▶ What you should do:
Set down all of the records word for word.

▶ Recorded data:
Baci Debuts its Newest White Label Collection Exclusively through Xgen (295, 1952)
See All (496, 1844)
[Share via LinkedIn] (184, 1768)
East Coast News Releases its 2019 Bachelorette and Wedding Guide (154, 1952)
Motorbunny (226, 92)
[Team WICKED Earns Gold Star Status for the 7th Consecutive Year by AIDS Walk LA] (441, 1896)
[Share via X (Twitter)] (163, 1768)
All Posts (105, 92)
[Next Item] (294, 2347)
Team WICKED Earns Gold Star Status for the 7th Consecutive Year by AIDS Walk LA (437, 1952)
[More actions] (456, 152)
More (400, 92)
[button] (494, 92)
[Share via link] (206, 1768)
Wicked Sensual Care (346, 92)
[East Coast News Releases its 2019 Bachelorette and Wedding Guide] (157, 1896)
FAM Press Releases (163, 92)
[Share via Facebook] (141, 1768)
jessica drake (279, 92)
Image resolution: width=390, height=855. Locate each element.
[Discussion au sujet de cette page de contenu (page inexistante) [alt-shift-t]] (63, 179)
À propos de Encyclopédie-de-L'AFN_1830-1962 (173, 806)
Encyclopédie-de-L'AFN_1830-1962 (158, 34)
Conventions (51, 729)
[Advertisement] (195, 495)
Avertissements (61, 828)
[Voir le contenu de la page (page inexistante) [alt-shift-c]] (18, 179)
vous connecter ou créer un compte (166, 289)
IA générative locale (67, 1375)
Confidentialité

▶ Task solution:
Baci Debuts its Newest White Label Collection Exclusively through Xgen (295, 1952)
See All (496, 1844)
[Share via LinkedIn] (184, 1768)
East Coast News Releases its 2019 Bachelorette and Wedding Guide (154, 1952)
Motorbunny (226, 92)
[Team WICKED Earns Gold Star Status for the 7th Consecutive Year by AIDS Walk LA] (441, 1896)
[Share via X (Twitter)] (163, 1768)
All Posts (105, 92)
[Next Item] (294, 2347)
Team WICKED Earns Gold Star Status for the 7th Consecutive Year by AIDS Walk LA (437, 1952)
[More actions] (456, 152)
More (400, 92)
[button] (494, 92)
[Share via link] (206, 1768)
Wicked Sensual Care (346, 92)
[East Coast News Releases its 2019 Bachelorette and Wedding Guide] (157, 1896)
FAM Press Releases (163, 92)
[Share via Facebook] (141, 1768)
jessica drake (279, 92)
Image resolution: width=390, height=855. Locate each element.
[Discussion au sujet de cette page de contenu (page inexistante) [alt-shift-t]] (63, 179)
À propos de Encyclopédie-de-L'AFN_1830-1962 (173, 806)
Encyclopédie-de-L'AFN_1830-1962 (158, 34)
Conventions (51, 729)
[Advertisement] (195, 495)
Avertissements (61, 828)
[Voir le contenu de la page (page inexistante) [alt-shift-c]] (18, 179)
vous connecter ou créer un compte (166, 289)
IA générative locale (67, 1375)
Confidentialité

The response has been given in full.